Mercedes-Benz Internship

S.M.A.R.T data catalog application

Introduction


This past summer I worked as a data insights intern at Mercedes-Benz Financial Services tackling a problem that any company with data struggles with: data governance.

Problem Statement


How can MBFS more easily understand its data?


With so many employees dependent on such an extensive database, it is hard to guarantee data integrity and disseminate knowledge of the underlying sourcing. Thus, both efficiency and accuracy are both compromised.


Current Issues:

Value Proposition


What would a self service tool to solve these problems look like?


Enterprise Data Catalog


SharePoint


Building it in-house

Ideation


An effective, in house solution would be a data catalog application that a user can use to grab relevant information on specific subsets of data needed to identify trends and gain insight.

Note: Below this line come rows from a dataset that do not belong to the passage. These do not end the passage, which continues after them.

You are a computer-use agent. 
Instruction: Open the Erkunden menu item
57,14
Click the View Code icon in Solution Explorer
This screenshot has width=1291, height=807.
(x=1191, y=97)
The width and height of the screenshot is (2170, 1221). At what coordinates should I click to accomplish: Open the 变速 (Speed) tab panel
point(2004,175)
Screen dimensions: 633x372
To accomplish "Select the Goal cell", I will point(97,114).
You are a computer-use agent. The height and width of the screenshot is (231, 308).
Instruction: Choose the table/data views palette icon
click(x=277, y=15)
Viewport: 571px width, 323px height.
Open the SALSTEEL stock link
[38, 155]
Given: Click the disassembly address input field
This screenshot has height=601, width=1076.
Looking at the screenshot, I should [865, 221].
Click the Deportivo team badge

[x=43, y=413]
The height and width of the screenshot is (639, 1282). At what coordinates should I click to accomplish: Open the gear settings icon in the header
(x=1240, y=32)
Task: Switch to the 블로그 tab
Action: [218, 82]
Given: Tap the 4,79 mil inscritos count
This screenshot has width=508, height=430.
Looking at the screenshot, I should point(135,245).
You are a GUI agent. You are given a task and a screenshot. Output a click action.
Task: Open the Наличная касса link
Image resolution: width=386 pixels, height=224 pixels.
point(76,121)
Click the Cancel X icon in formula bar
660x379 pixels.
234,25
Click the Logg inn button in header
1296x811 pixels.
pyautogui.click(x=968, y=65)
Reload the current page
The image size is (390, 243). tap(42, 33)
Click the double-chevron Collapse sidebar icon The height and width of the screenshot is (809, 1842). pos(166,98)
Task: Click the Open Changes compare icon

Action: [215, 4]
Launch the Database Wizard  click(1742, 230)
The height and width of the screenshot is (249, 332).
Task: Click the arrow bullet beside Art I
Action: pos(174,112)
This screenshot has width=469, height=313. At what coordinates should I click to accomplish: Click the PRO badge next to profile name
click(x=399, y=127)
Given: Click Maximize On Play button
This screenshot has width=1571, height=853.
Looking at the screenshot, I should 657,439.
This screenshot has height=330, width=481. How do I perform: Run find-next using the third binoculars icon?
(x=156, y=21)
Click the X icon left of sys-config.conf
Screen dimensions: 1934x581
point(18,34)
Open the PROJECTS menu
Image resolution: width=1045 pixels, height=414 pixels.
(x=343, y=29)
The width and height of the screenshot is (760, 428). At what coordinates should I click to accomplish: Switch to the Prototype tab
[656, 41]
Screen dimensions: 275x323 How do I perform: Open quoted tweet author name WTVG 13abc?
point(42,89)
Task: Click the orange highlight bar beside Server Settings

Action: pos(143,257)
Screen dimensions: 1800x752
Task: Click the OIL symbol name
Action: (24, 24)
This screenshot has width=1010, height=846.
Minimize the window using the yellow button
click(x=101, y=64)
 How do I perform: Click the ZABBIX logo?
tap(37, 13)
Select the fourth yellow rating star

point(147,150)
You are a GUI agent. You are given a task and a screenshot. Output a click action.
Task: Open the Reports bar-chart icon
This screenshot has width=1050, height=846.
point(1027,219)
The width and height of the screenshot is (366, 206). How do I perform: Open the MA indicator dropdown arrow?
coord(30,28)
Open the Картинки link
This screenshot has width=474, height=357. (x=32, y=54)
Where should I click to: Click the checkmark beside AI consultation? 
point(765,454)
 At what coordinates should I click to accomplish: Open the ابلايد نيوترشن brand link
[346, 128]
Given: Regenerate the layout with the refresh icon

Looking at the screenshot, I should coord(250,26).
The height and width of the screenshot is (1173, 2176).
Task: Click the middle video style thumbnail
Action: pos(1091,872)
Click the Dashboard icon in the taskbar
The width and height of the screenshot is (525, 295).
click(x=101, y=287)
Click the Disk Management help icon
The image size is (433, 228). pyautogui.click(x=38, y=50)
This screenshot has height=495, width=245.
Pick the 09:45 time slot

We want it to be easy to use and efficient, querying through a huge volume of data quickly, but also accurate.


decorative

Wireframing


We decided on a simple search engine. It takes in user input, either free form or data specific, and returns 5-10 results that are most similar to the input. The user can then manually choose a result and get more detailed information on his or her search.


decorative

Backend Analysis


The first step was to tackle the underlying dataset the search engine would be querying for the information it would display. We went in and manually created a new column in the dataset called "Revised_Column_Name" which was basically an unabbreviated version of "COLNAME". This would make the later process of matching the user input to the information in the dataset easier. Although tedious, it ensured the matching would be as accurate as possible.


decorative

How it Works


The application depends on two main functions, one that gets the main idea of the user's search and another that scores how similar the main idea is to each entry in the dataset.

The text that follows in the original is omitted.